==== Dataset excerpts ====

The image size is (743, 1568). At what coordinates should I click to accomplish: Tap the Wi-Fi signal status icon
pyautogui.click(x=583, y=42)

====
==== Dataset excerpts ====

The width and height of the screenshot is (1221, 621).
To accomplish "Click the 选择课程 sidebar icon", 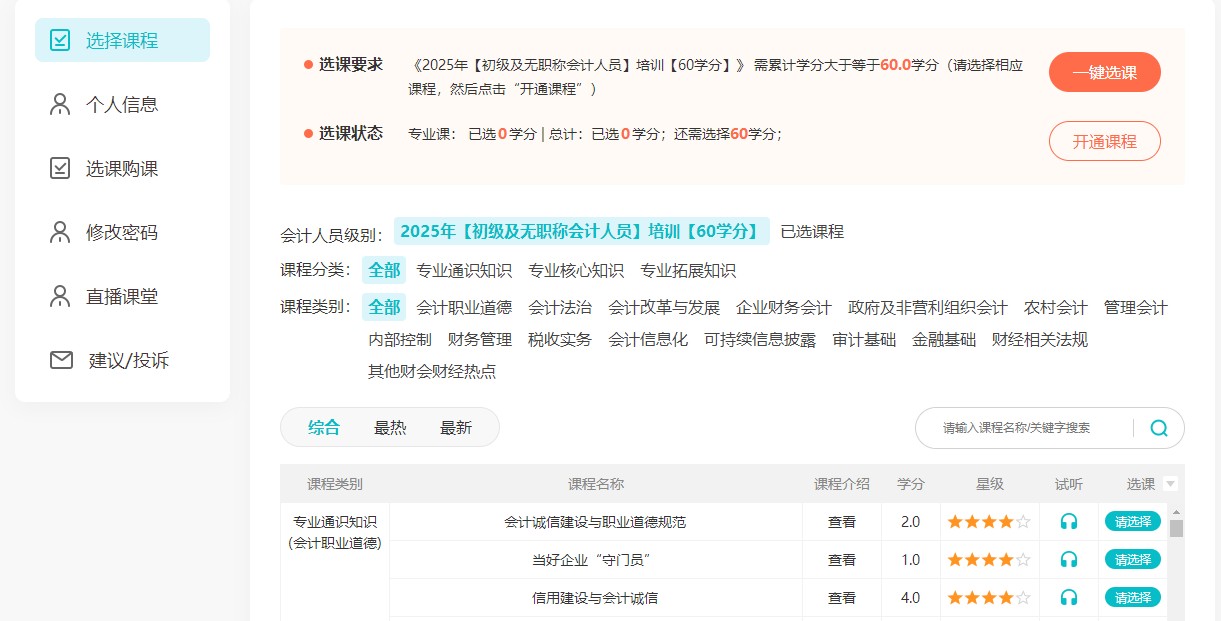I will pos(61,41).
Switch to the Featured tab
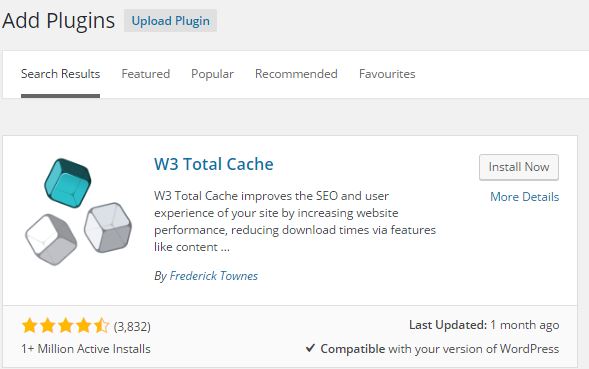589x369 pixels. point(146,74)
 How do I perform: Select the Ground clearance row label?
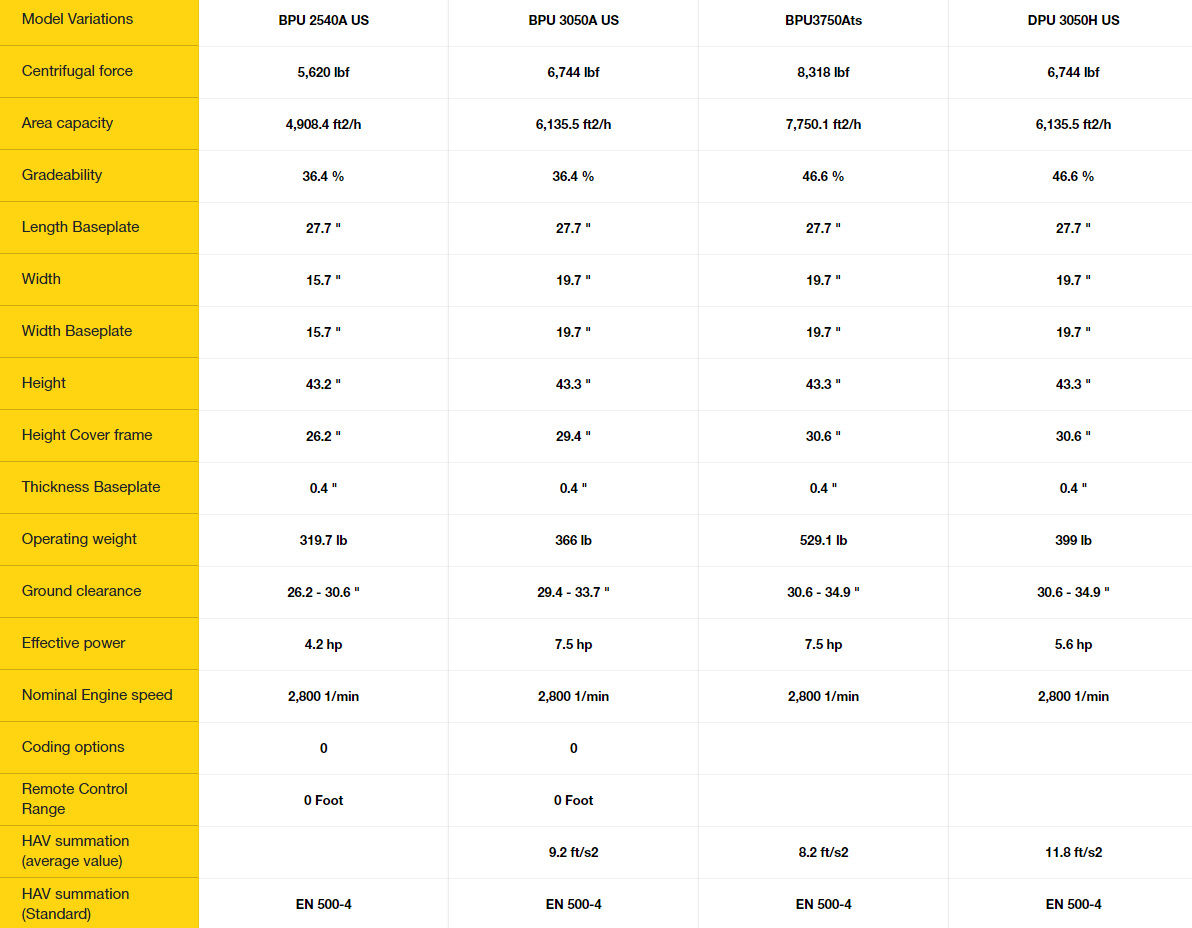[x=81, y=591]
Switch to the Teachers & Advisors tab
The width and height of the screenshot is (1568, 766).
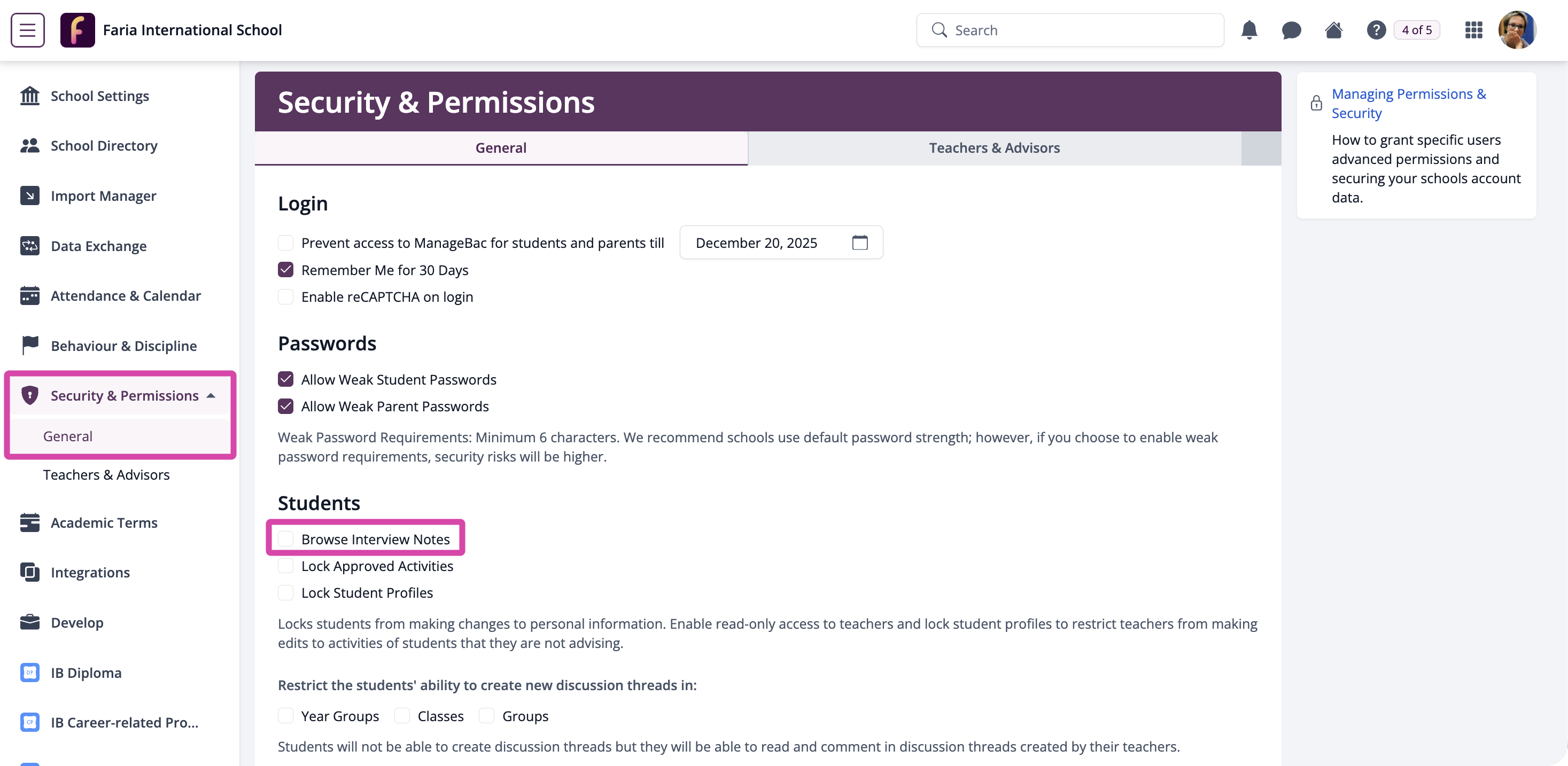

====
==== Dataset excerpts ====

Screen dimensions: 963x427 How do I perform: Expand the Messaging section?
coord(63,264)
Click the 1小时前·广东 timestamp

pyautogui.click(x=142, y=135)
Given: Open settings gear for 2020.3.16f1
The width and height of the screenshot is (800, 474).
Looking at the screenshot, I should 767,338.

====

Work required
Using the entries above, extract exactly the span from the line with "Switch to the Teachers & Advisors tab" to the line with "The width and height of the screenshot is (1568, 766).", both lines included; leave out everything else.

Task output
Switch to the Teachers & Advisors tab
The width and height of the screenshot is (1568, 766).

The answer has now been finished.